##### RECORDS PROVIDED #####
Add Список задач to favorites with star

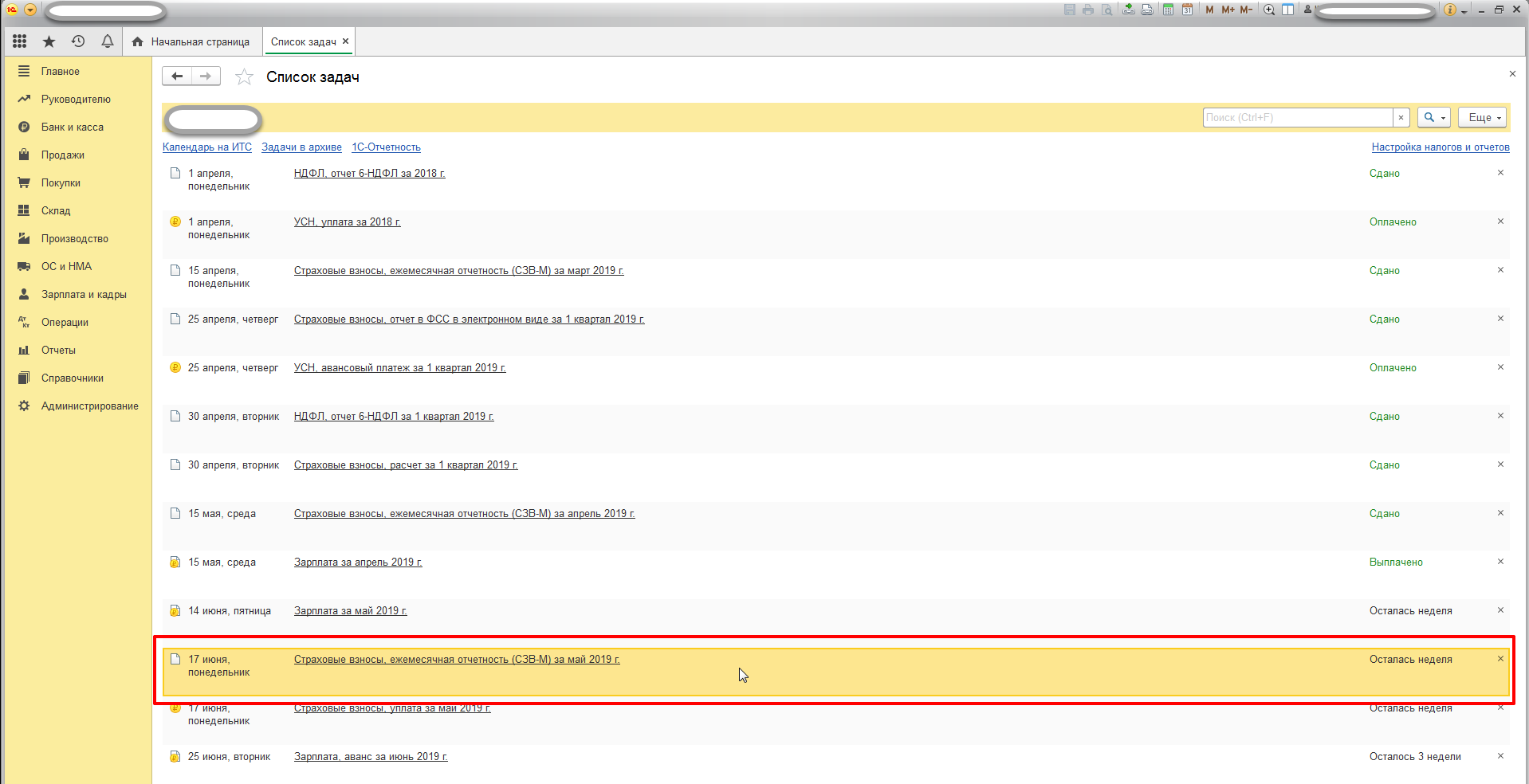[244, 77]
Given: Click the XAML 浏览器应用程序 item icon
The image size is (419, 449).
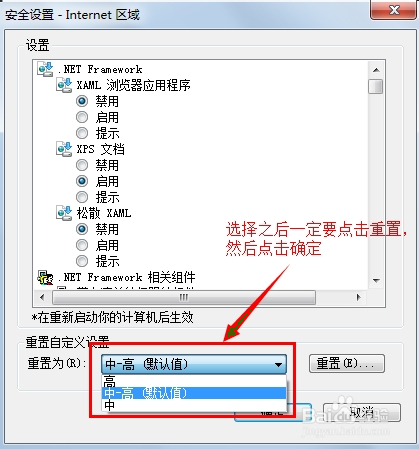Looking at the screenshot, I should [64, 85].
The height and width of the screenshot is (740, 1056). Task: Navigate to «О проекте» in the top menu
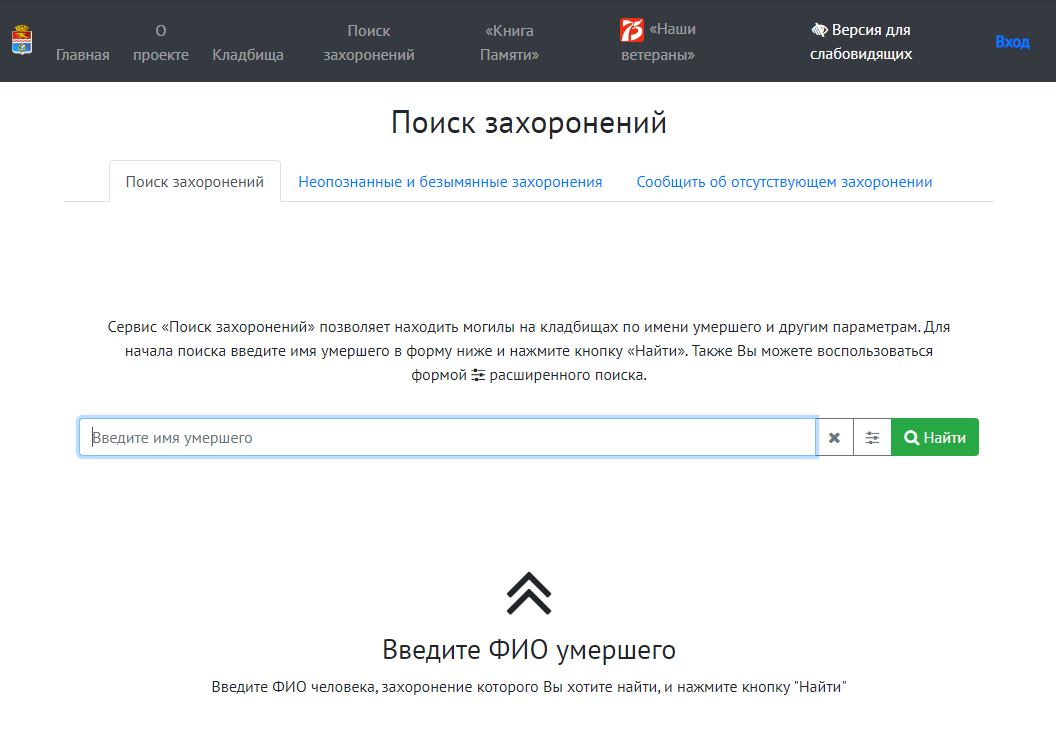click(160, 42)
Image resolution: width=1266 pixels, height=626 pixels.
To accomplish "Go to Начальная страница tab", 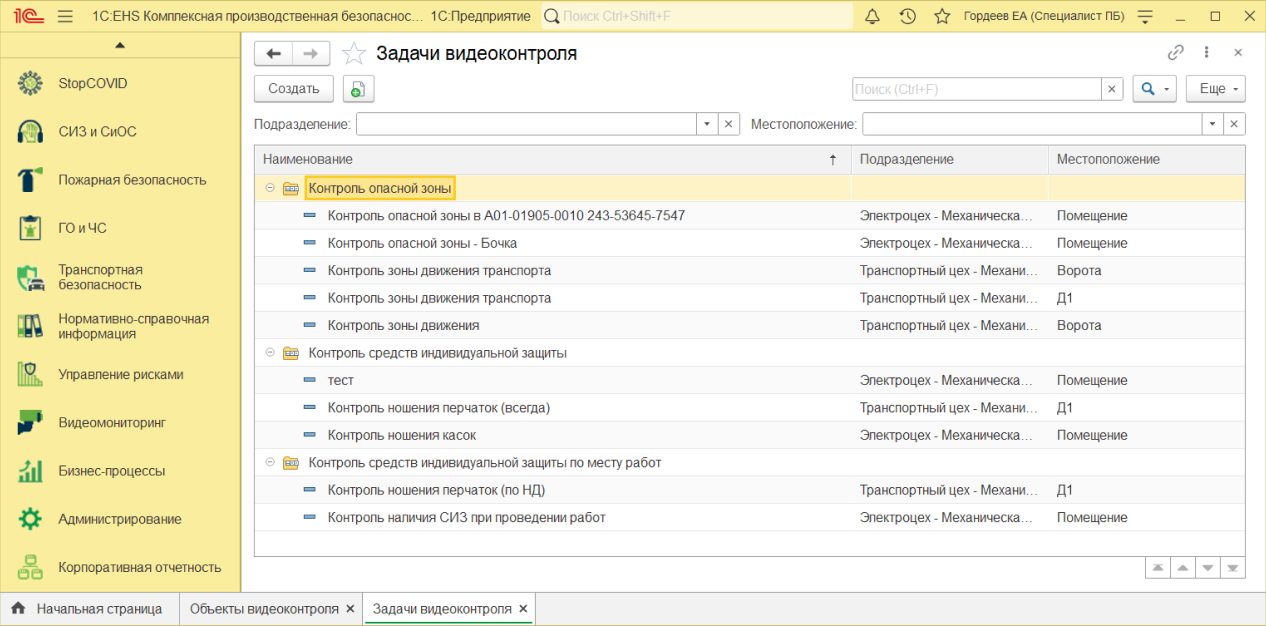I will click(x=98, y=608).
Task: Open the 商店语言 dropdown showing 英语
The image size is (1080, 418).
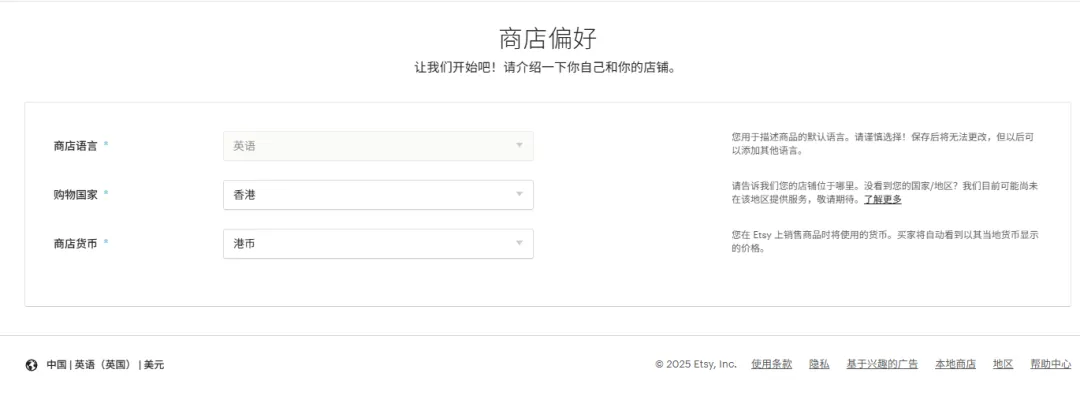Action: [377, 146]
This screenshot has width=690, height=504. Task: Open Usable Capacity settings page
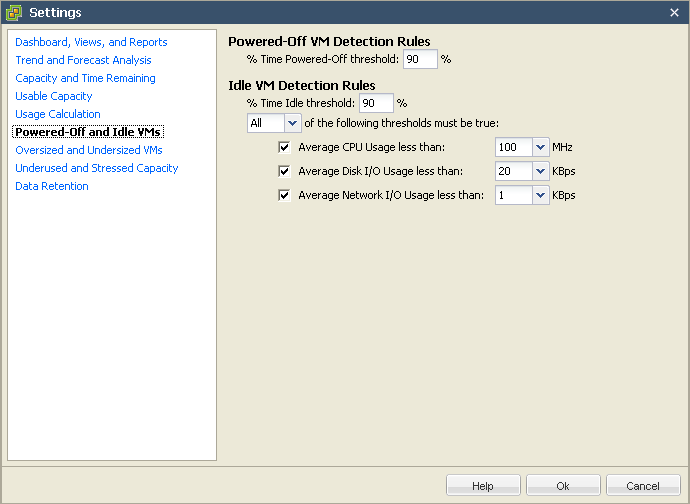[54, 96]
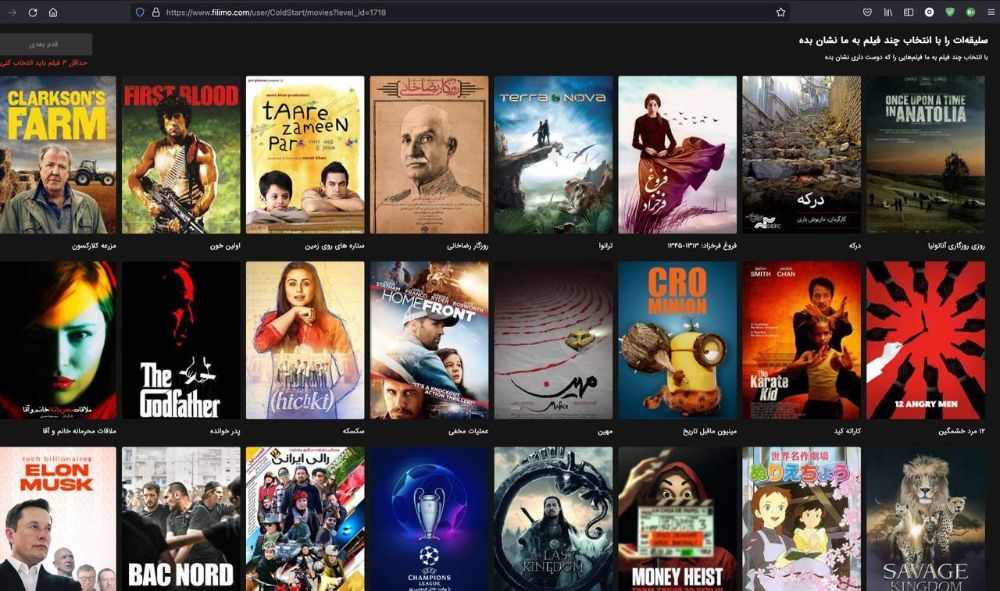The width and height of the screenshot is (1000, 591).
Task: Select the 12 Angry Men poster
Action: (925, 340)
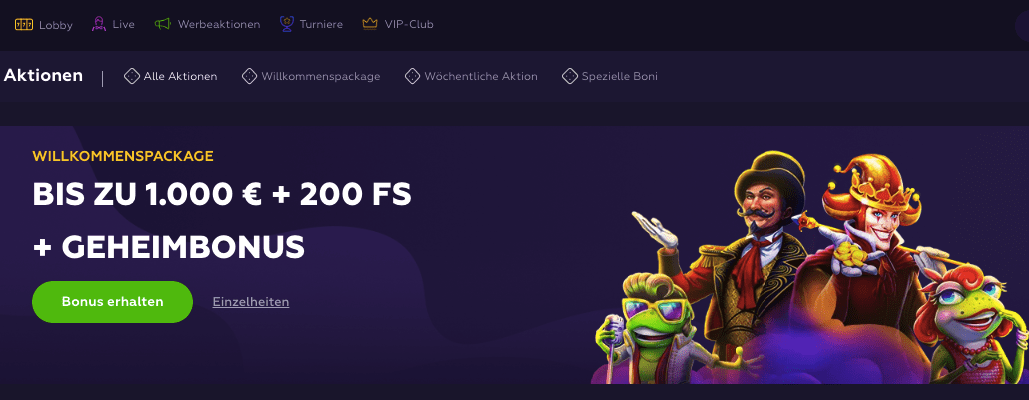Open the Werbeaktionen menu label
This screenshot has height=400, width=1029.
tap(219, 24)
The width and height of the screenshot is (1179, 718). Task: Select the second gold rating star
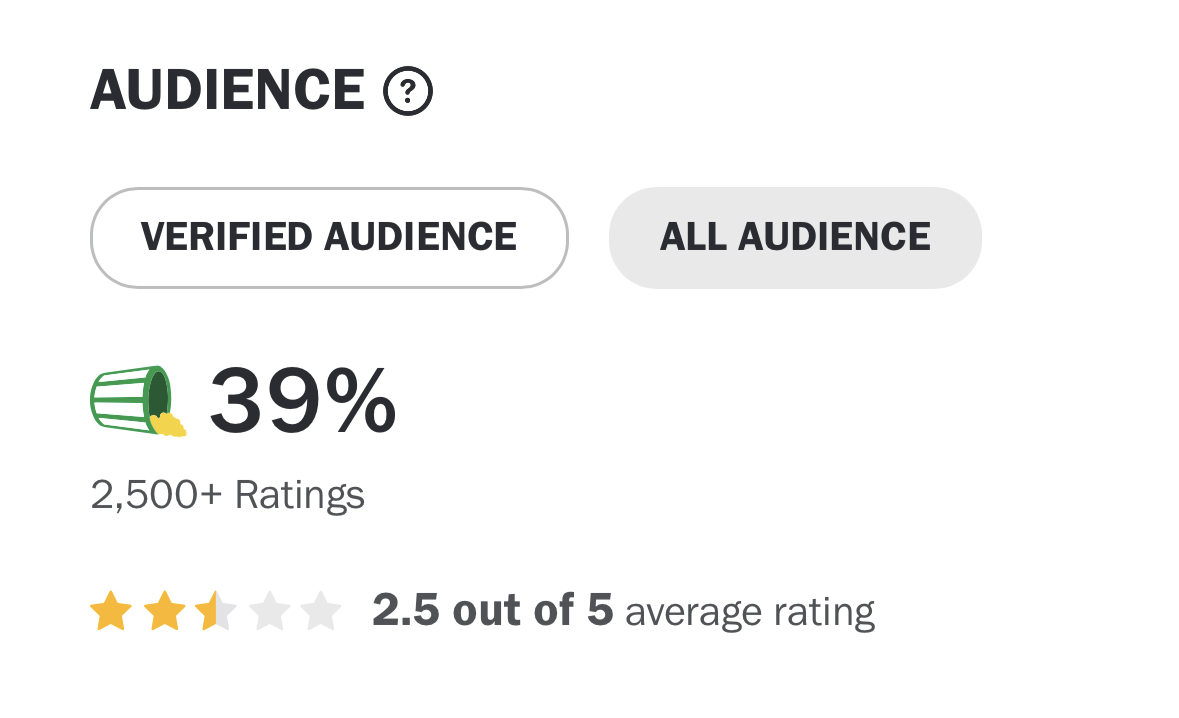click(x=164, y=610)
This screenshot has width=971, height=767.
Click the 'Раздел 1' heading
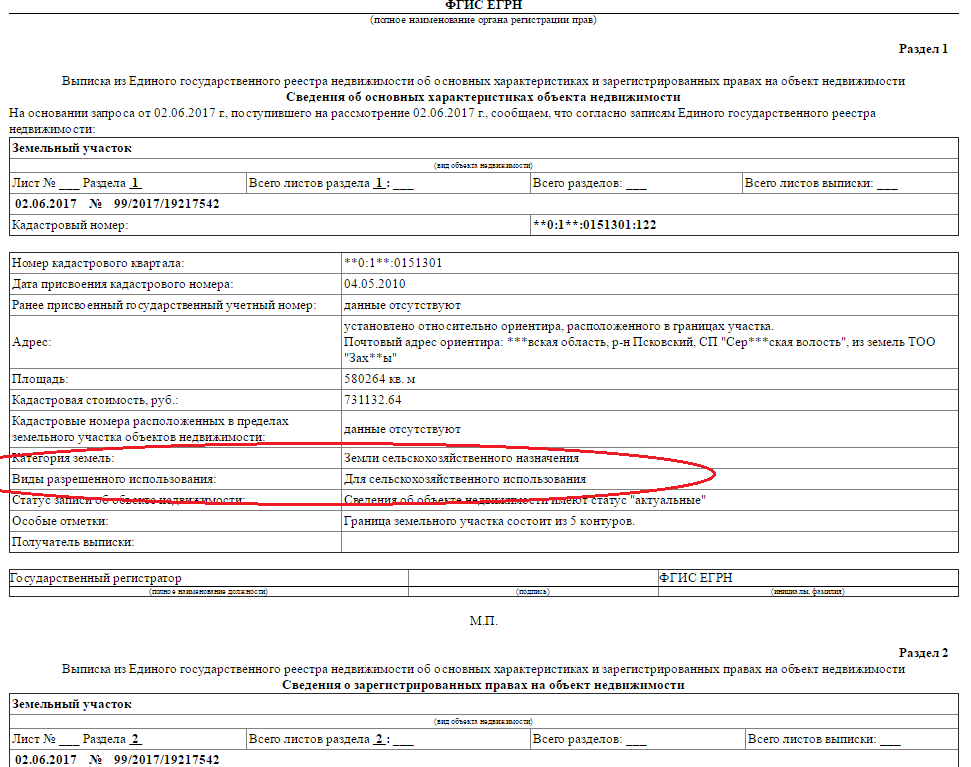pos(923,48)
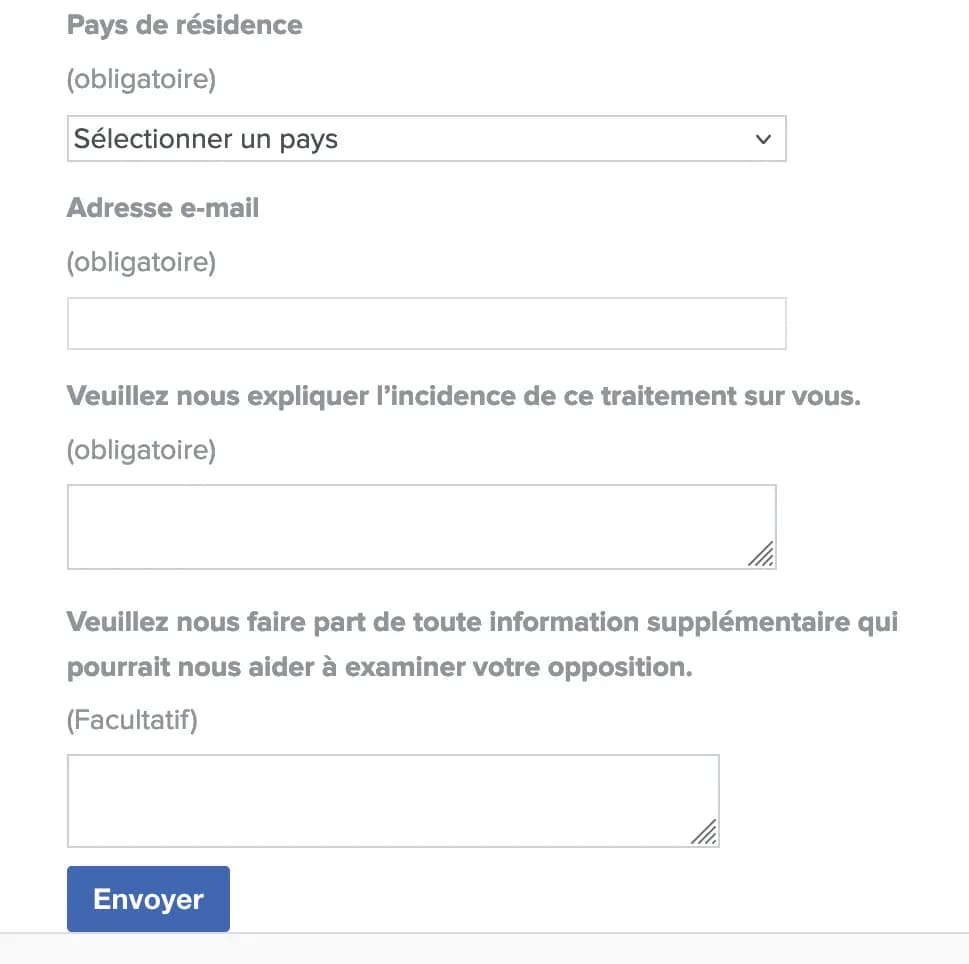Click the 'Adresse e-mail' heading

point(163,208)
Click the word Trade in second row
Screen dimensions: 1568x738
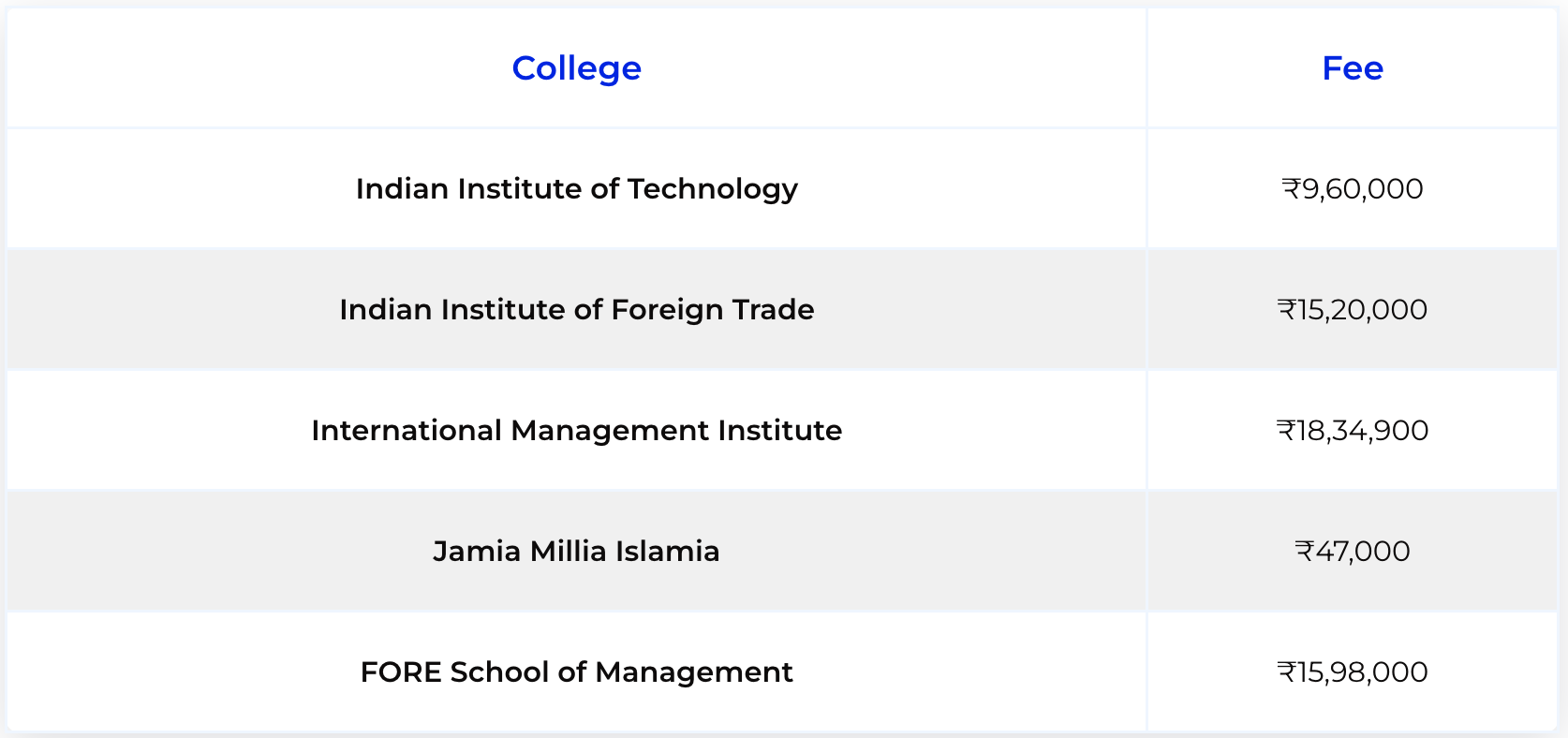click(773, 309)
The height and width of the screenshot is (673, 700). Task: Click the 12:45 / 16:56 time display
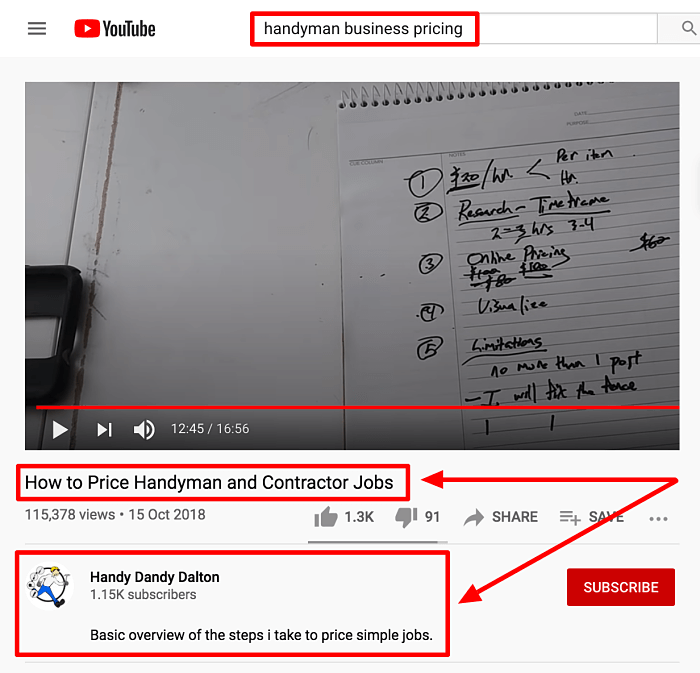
#####
WHAT YOU WILL DO. Retype, without any picture, exactly the lines from the one with "Click the word Trade in second row" through the end of the entries, inclusive.

EXERCISE SOLUTION.
Click the word Trade in second row
Screen dimensions: 1568x738
click(773, 309)
The height and width of the screenshot is (673, 700). Task: Click the 12:45 / 16:56 time display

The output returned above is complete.